En plus on est quand même vachement bien en tant qu’officier, avec la douche dans la cabine.
-Sans déconner, dormez si vous voulez. Mais évitez de me faire un coma ou une connerie. Vous seriez gentille.
Après avoir été sauvagement relevée, assise, aspergée et finalement baffée, j'essaie tant bien que mal de comprendre ce qu'il m'arrive. Pendant ce temps, ma main droite cramponne fermement la fiole de rouge comme si ma vie en dépendait et la gauche caresse ma joue meurtrie avec un temps de retard assez significatif du à mon taux d'alcoolémie. J'essaie de renifler autour de moi pour savoir où je suis tombée et surtout, avec qui! Quand je réalise que le sang dans mon nez m'empêche de sentir convenablement les odeurs qui m'entourent. C'est alors que je l'entends, la voix de Serena et, si je saisis bien, je me trouve dans notre chambre.
Puis sa voix se fait un tantinet espiègle quand elle m'interroge sur la provenance de la bouteille de vin et m'ordonne d'aller me laver en tant que…
Supérieure hiérarchique?
Je blêmis. Si elle fait un rapport sur mon attitude, je suis bonne pour le mitard! Mais assez vite, je reprend un peu d'aplomb et j'essaie de sauver la face.
"Je tenais à porter à votre information que je ne suis absolument pas ivre!"
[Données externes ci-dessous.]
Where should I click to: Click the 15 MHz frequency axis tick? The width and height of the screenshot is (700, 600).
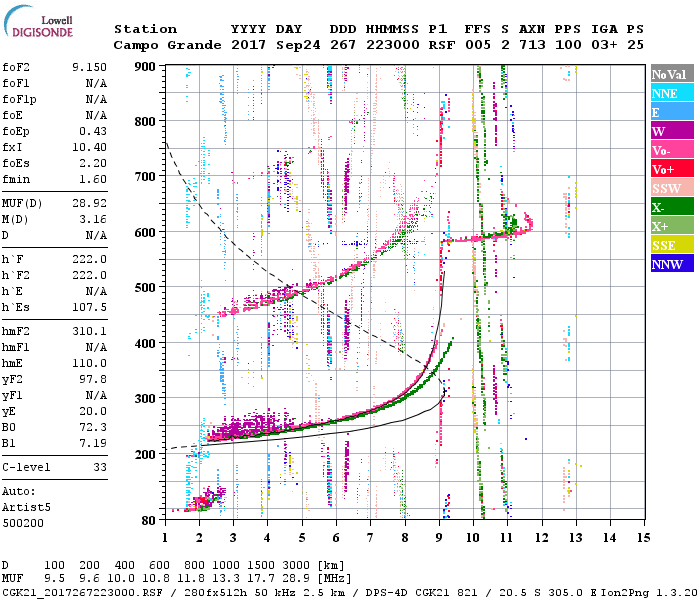[641, 538]
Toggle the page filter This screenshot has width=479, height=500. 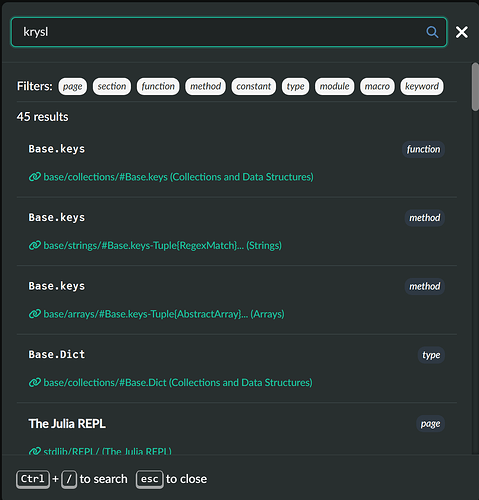(x=73, y=86)
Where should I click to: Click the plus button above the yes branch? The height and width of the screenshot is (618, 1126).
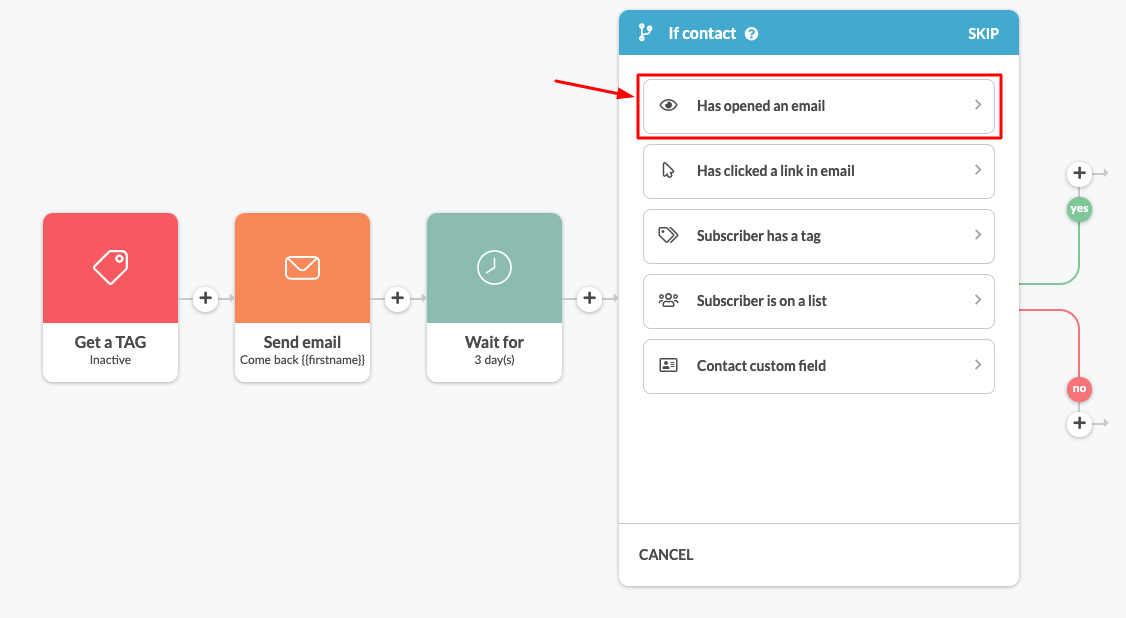click(1079, 172)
Bien évidemment, dans mon état normal, je n'aurais jamais osé proférer un tel mensonge! Alors pour joindre le geste à la parole, je me lève et je file à la douche, sauf que je suis saoule et donc, je ne perçois pas aussi bien mon environnement que d'habitude. Je me prend donc en plein visage l'embrasure de la porte de la salle de bains. Je recule, un peu sonnée, et je grogne.
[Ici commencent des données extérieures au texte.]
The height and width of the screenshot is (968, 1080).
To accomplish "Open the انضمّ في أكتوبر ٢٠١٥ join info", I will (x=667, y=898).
"Nom d'une biscotte, qui a déplacé la porte?"
Alcoolisée et de mauvaise foi, rien que ça! Je m'aide de ma main libre pour chercher mon chemin à tâtons quand j'entends Serena se racler la gorge. Oui, les quilles de rouge n'ont pas besoin d'une douche, mais je décide de jouer les imbéciles et de faire comme si je n'avais rien entendu. Nouvelle toux, plus forte et un peu agacée, je dois avouer ma défaite et laisser mon précieux flacon à ma supérieure.
La démarche mal assurée, je pénètre dans la salle de bains, et une fois là, j'ai le bon sens de me déshabiller avant d'aller sous la douche. Cependant une question me taraude. Pourquoi Serena est si gentille avec moi? Lors de notre première rencontre, elle s'est comportée comme une vraie garce et là… je ne comprends pas pourquoi… elle devrait me haïr encore plus, après tout, je l'ai torturée. Certes j'étais en mission sous couvertures, mais le fait est que je lui ai quand même fait du mal! Est-ce parce qu'elle a obtenu une promotion? Parce qu'elle a pitié de moi? Les deux? Autre chose?
Sans m'en rendre compte, je suis en position fœtale dans un coin du bac de douche, mes ailes repliées sur moi, en train de sangloter comme une gamine.